SB2026050404 - Red Hat Enterprise Linux 8 update for LibRaw
Published: May 4, 2026
Breakdown by Severity
- Low
- Medium
- High
- Critical
Description
This security bulletin contains information about 3 secuirty vulnerabilities.
1) Heap-based buffer overflow (CVE-ID: CVE-2026-24660)
The vulnerability allows a remote attacker to execute arbitrary code on the target system.
The vulnerability exists due to a boundary error in the x3f_load_huffman functionality. A remote attacker can pass specially crafted file, trigger a heap-based buffer overflow and execute arbitrary code on the target system.
Successful exploitation of this vulnerability may result in complete compromise of vulnerable system.
2) Heap-based buffer overflow (CVE-ID: CVE-2026-21413)
The vulnerability allows a remote attacker to execute arbitrary code on the target system.
The vulnerability exists due to a boundary error in the lossless_jpeg_load_raw functionality.
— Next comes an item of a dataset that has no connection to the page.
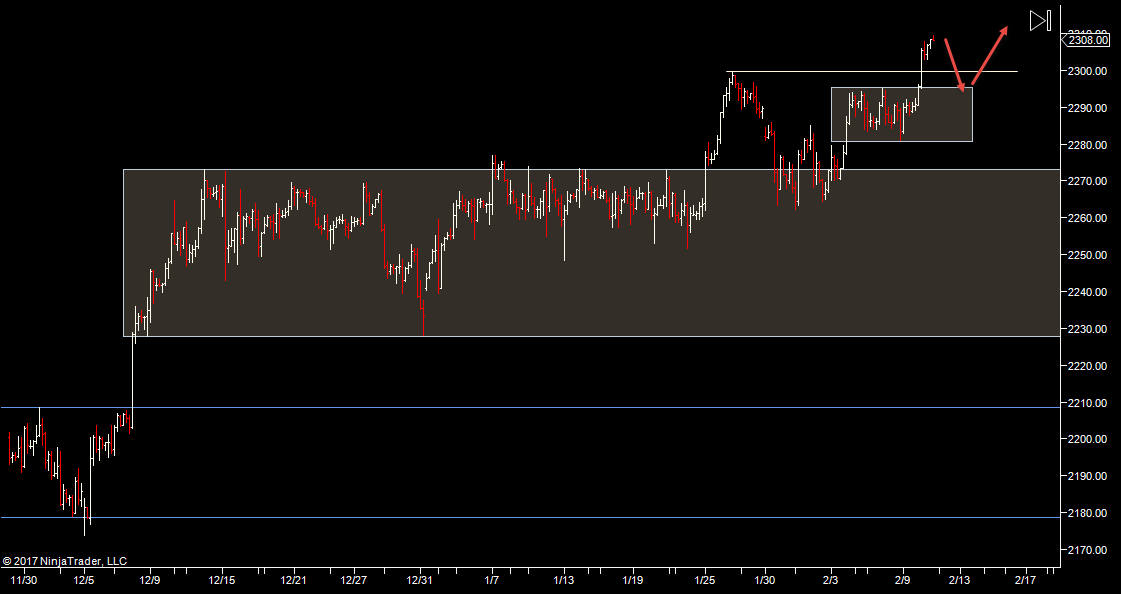Click the 1/7 date on time axis

[492, 580]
A remote attacker can pass specially crafted file, trigger a heap-based buffer overflow and execute arbitrary code on the target system.
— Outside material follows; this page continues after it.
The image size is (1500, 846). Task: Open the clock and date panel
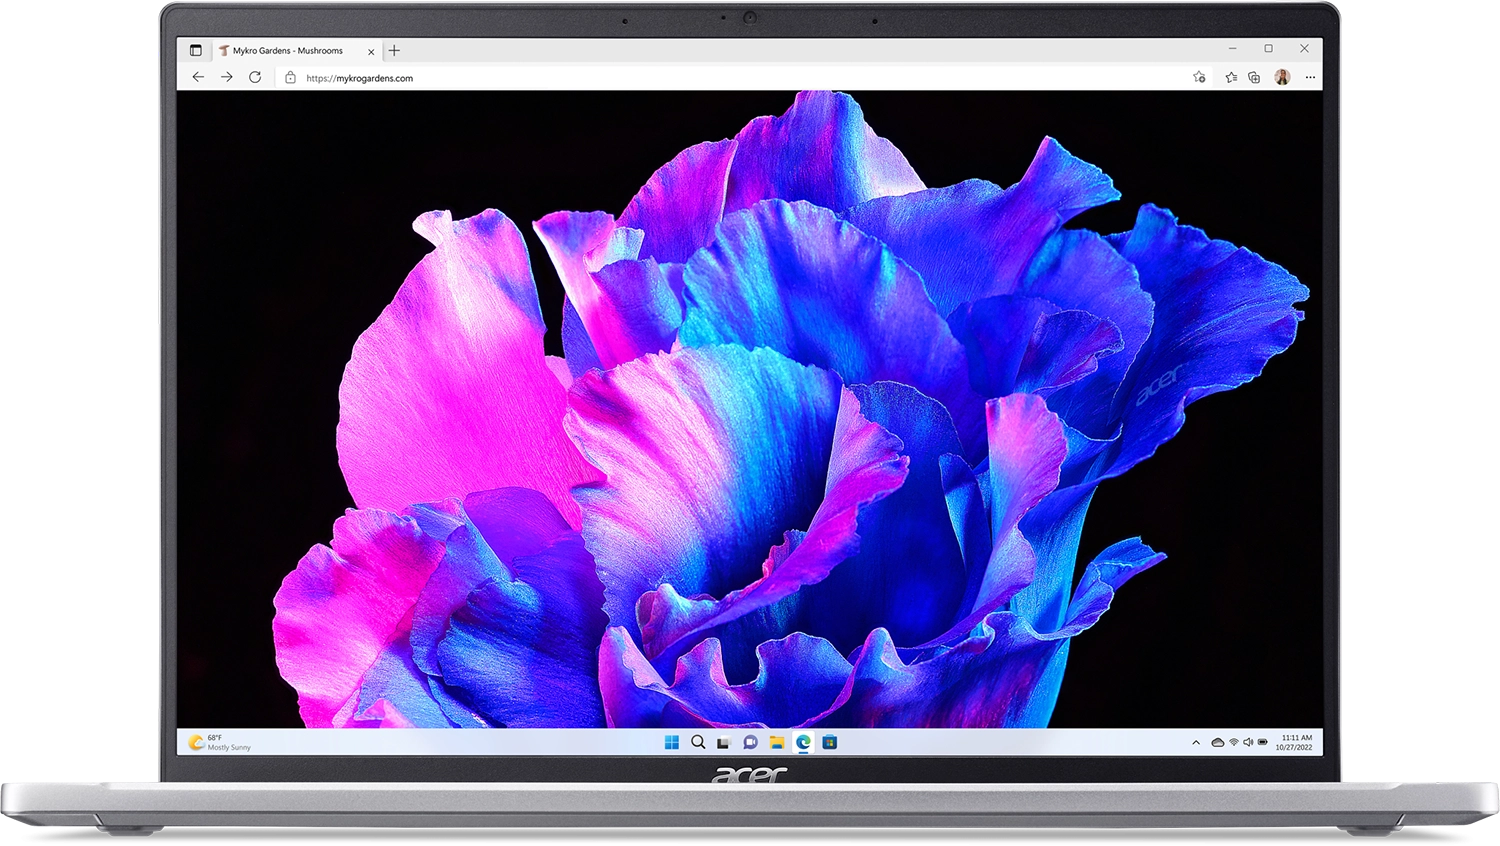(x=1295, y=742)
Successful exploitation of this vulnerability may result in complete compromise of vulnerable system.
3) Heap-based buffer overflow (CVE-ID: CVE-2026-20889)
The vulnerability allows a remote attacker to execute arbitrary code on the target system.
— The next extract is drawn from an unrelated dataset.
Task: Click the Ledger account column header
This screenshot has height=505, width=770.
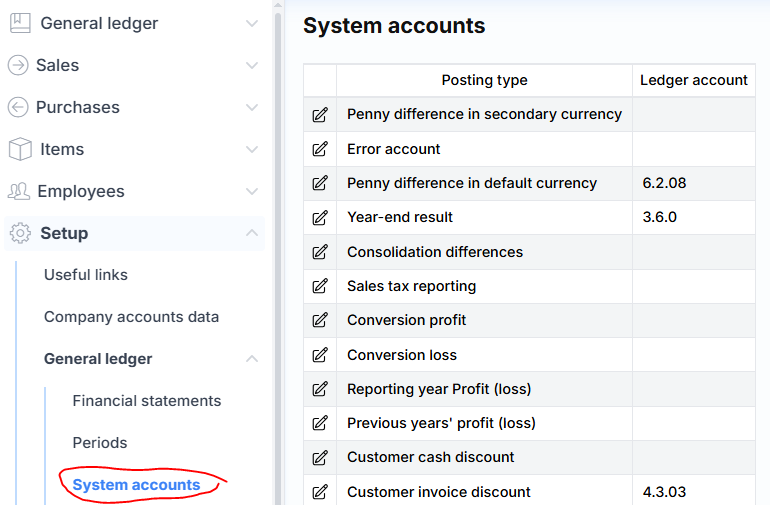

The vulnerability exists due to a boundary error in the x3f_thumb_loader functionality. A remote attacker can pass specially crafted file, trigger a heap-based buffer overflow and execute arbitrary code on the target system.
Successful exploitation of this vulnerability may result in complete compromise of vulnerable system.
Remediation
Install update from vendor's website.